There are 15 playable characters available from the get-go, with many more to be unlocked as you meet certain conditions, but all the playable characters in the world make little difference when the gameplay is as shallow as it is here. For the first time ever in a Dynasty Warriors game, you can now climb ladders, just like Mario did in 1981's Donkey Kong. And the new renbu system makes the already simple combat system even simpler, allowing you to use just one attack button to perform lengthy combos that previously would have required two buttons. The one addition that feels significant is a skill tree that lets you spend points you earn on specific upgrades to your character's health, attack power, defense, speed, and so on. Letting you customize the development of your character to suit your style of play is definitely a step in the right direction, but it's still in the service of some mind-numbingly repetitive gameplay.

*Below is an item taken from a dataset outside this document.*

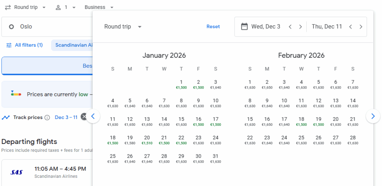Pick January 18 priced at €1,500
The height and width of the screenshot is (186, 382).
(x=113, y=140)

Dynasty Warriors 6 looks positively awful in action. Character models for the flamboyantly attired playable officers are colorful and animate gracefully, and the attacks they perform look suitably devastating, but the same can't be said of the grunts who populate the battlefield. They're entirely generic, and when they decide to move at all, their animations are stiff and awkward. There's also frequent slowdown that occurs when a lot is happening onscreen, and while you can play through most of the modes in split-screen co-op with a friend, whatever additional enjoyment you may get from having someone to share the tediousness with is tempered by frequent instances of slowdown. Worst of all the severe pop-in that happens anytime there are lots of people onscreen (which is most of the time) is a never-ending distraction. Friendly and enemy soldiers alike constantly appear out of nowhere and vanish into thin air all around you. Pop-in and pop-out are nothing new to the Dynasty Warriors series, but they seem worse here, and they happen with a frequency that makes them impossible to ignore. The audio presentation isn't much better. The sounds of battle have an exaggerated quality not unlike what you might hear in a low-budget kung-fu movie, which actually suits the action pretty well. But the cheesy electric-guitar-heavy music gets old fast, and the horrible voice acting is either stiff and emotionless or completely over the top, with nothing falling in between, and you'll hear the same boasts and taunts repeated constantly.
There's no shortage of stuff to keep you busy in Dynasty Warriors 6, with plenty of playable characters and a Free mode that lets you play any unlocked scenario with any character. And for those who just can't get enough of the action, there's a Challenge mode that sets specific goals, like killing as many enemies as possible in a limited amount of time. But the gameplay doesn't stay interesting for even half an hour, much less the days and weeks it would take to play through every character's story and complete every challenge. And then there are the ladders. Even though you can climb higher than ever before in Dynasty Warriors 6, the series as a whole seems stuck on the same wrung.